CUDA menory activity failed to detect cudaFree

Hi,

I’m currently using CUPTI_ACTIVITY_KIND_MEMORY2 to detect memory operations in the application like cudaMalloc and 'cudaFree. However, when I profile a very simple pytorch application, the callback API shows that there are some cudaFreecalls but I never get aCUpti_ActivityMemory3` with CUPTI_ACTIVITY_MEMORY_OPERATION_TYPE_RELEASE. Why is that?

To add more context here, when I profile a cuda program that explicily called cudaFree, it successfully detect a CUPTI_ACTIVITY_KIND_MEMORY2 activity with CUPTI_ACTIVITY_MEMORY_OPERATION_TYPE_RELEASE.

Best

Hi, @frankchen8508

Can you provide us a simple repro for better analysis ?

Thank you for your response. We’ve taken a deeper look into the issue, and it turns out that PyTorch uses cudaFree on a nullptr, which appears to be a no-op.
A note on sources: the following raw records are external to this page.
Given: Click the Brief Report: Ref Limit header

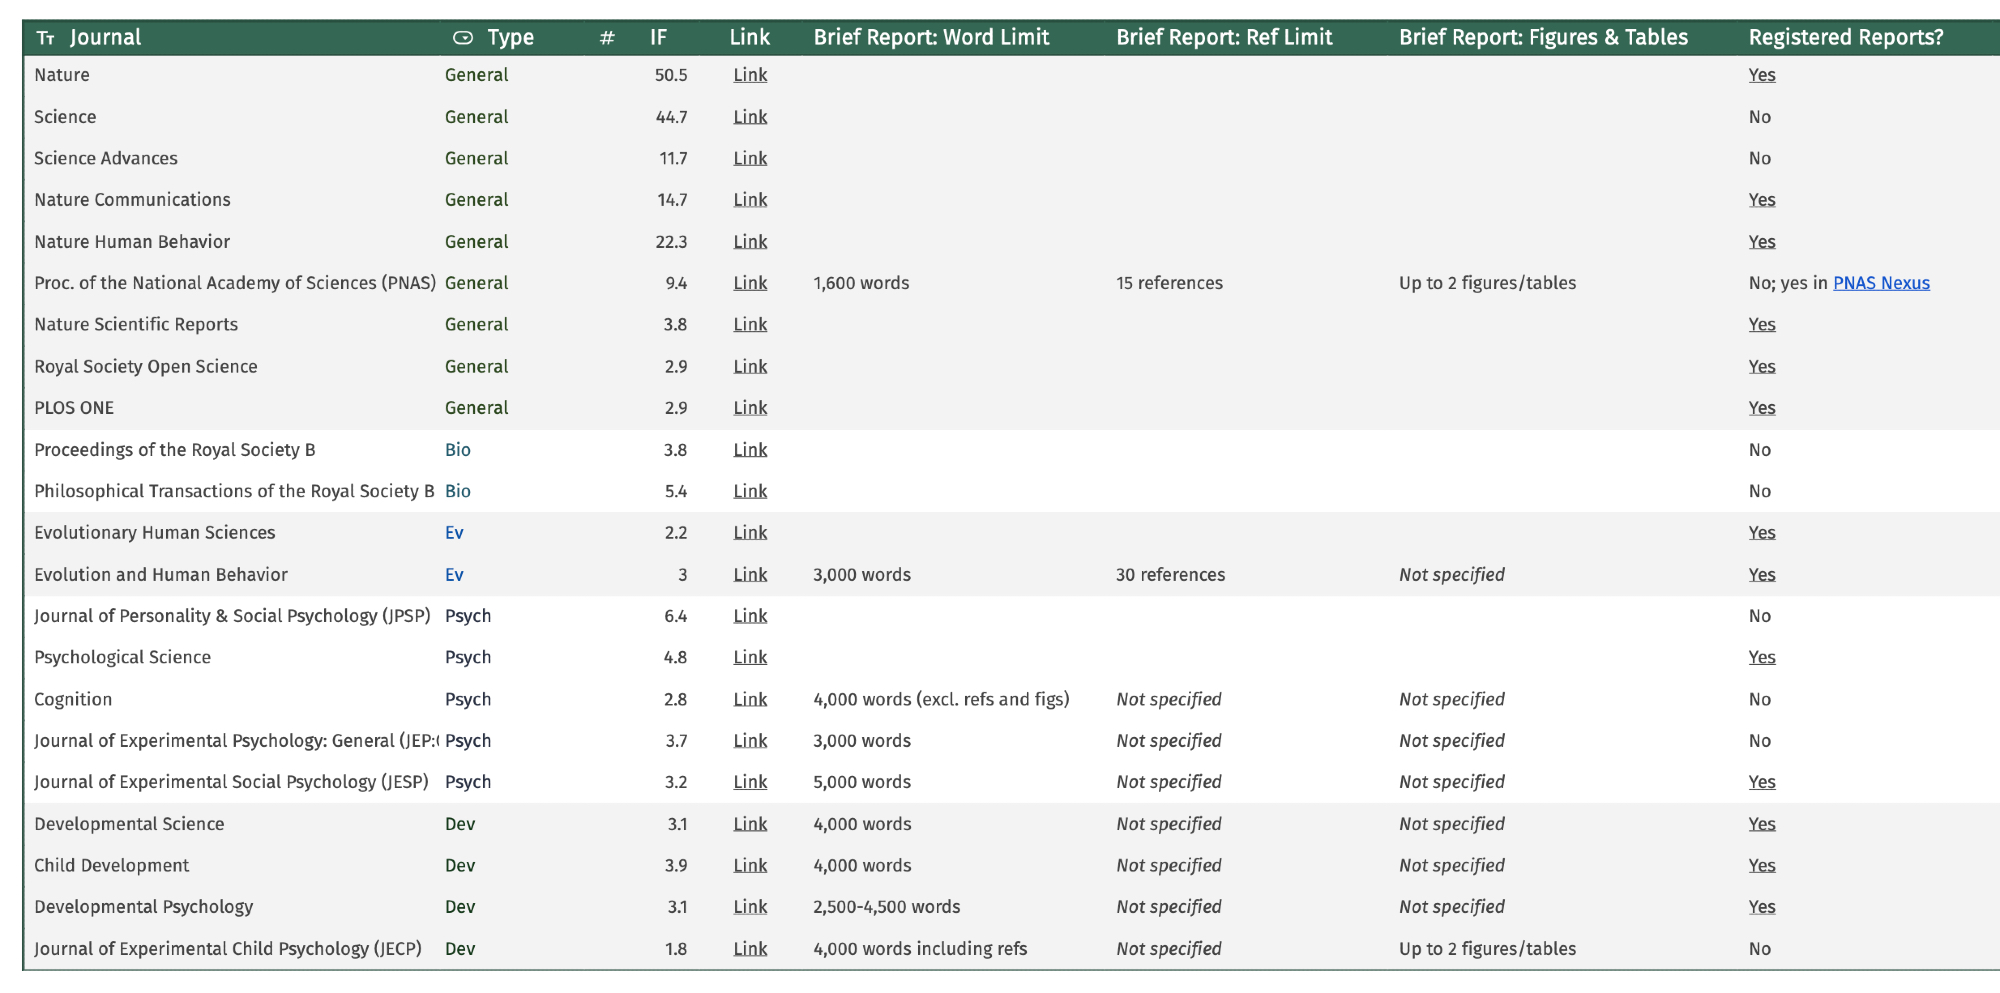Looking at the screenshot, I should click(1224, 38).
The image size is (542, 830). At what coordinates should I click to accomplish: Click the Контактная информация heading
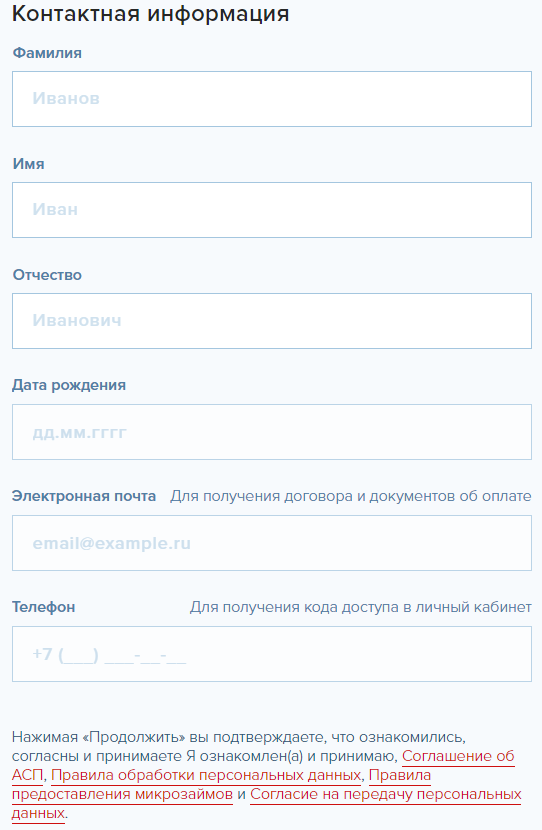point(150,14)

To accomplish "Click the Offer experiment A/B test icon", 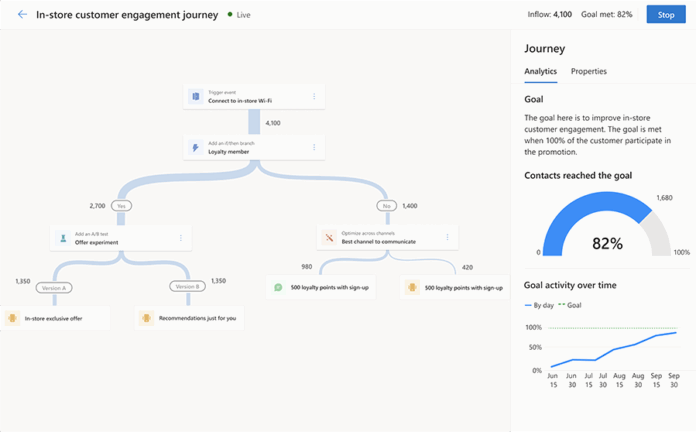I will tap(63, 238).
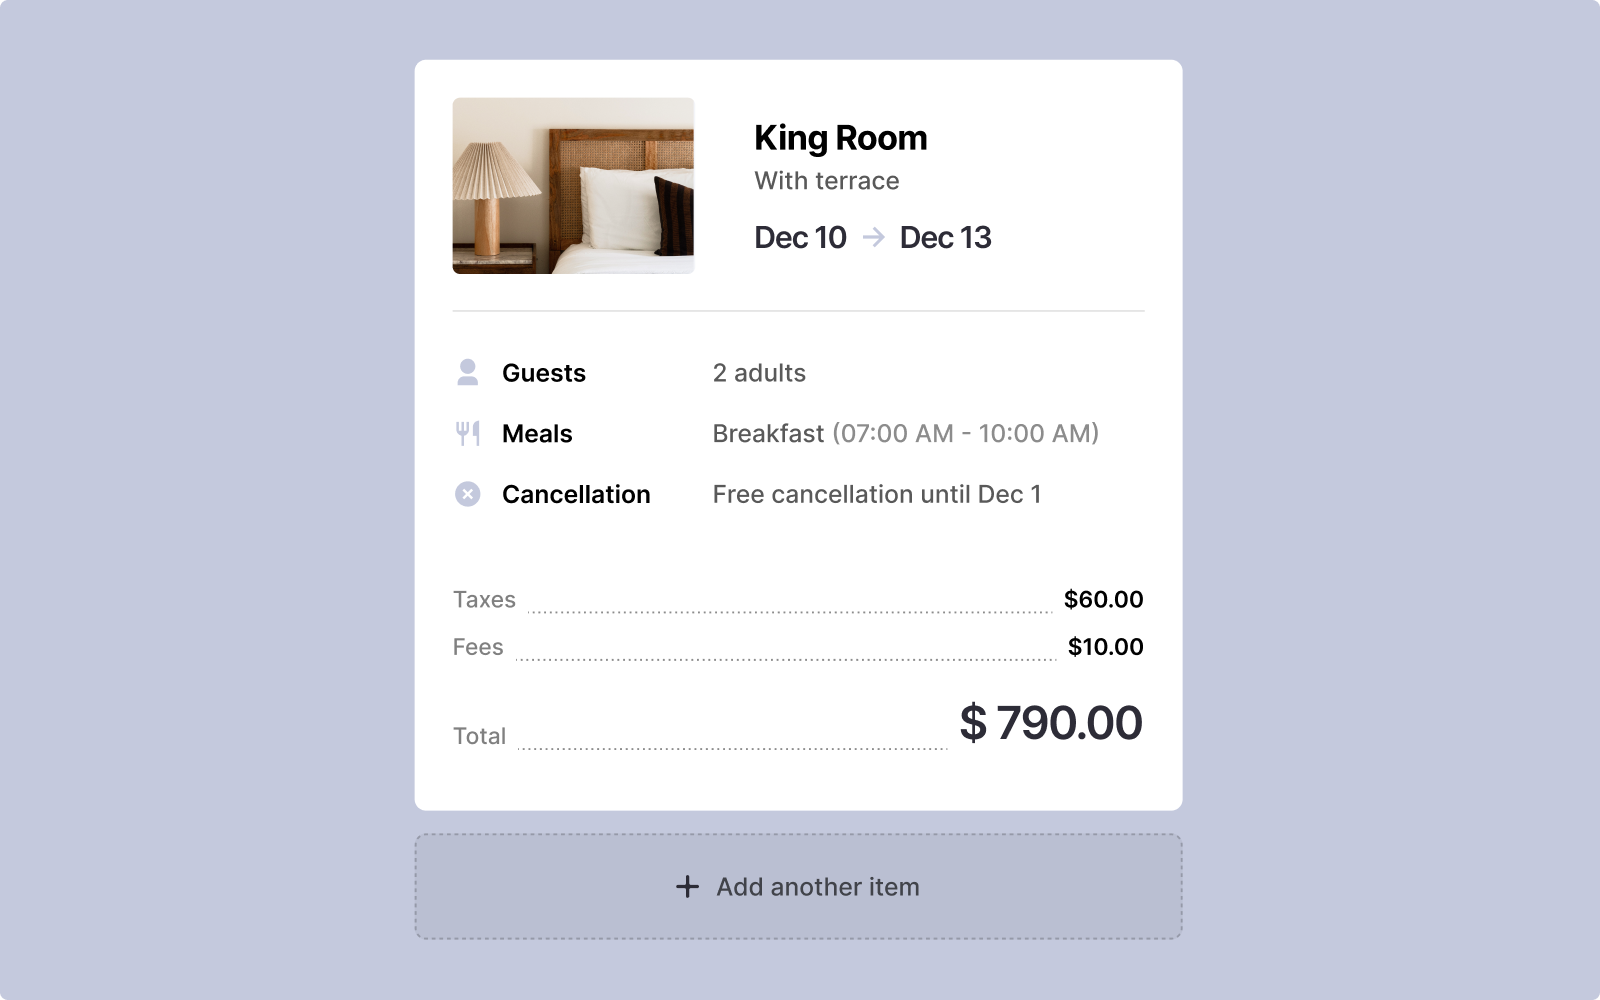This screenshot has height=1000, width=1600.
Task: Select the 2 adults guest value
Action: click(759, 373)
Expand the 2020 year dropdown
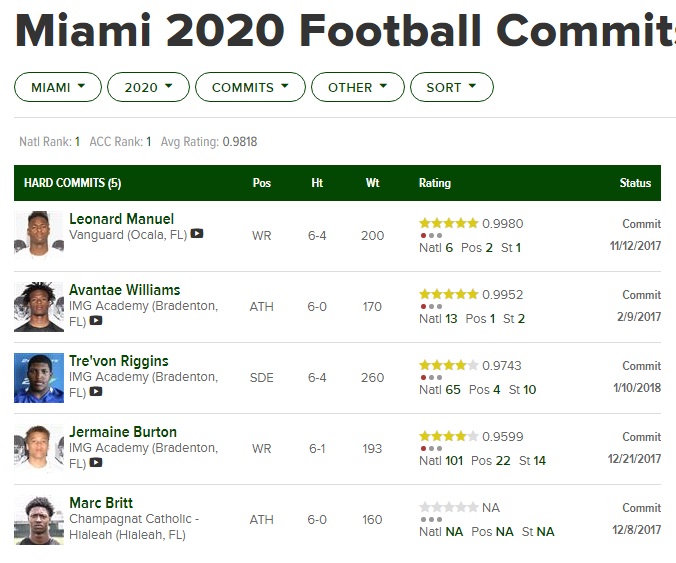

I found that cudaFree(nullptr) is called within a function named initializeCudaContext.

My question is:

Does cudaFree(nullptr) actually initialize the CUDA context?

If so, what is the difference between using cudaFree(nullptr) and cuCtxCreate?

Thanks in advance!

Hi @frankchen8508,

cudaFree(nullptr) or cudaFree(0) is commonly used to initialize the primary CUDA context, usually as the first CUDA API call in the user application. It does not free any memory, which is why we don’t see a CUpti_ActivityMemory3 record associated with it.

cuCtxCreate is a driver API which is used to create a new CUDA context and associate the created context with the calling thread. It also takes in additional flag parameters which the user can use to specify the type of context as well as the amount of resources allocated to it. Note that to use driver APIs, one must initialize the driver API with cuInit(), or alternately any CUDA Runtime API call (cudaFree(nullptr) is typically used for this purpose as it will perform this implicit initialization of the CUDA context).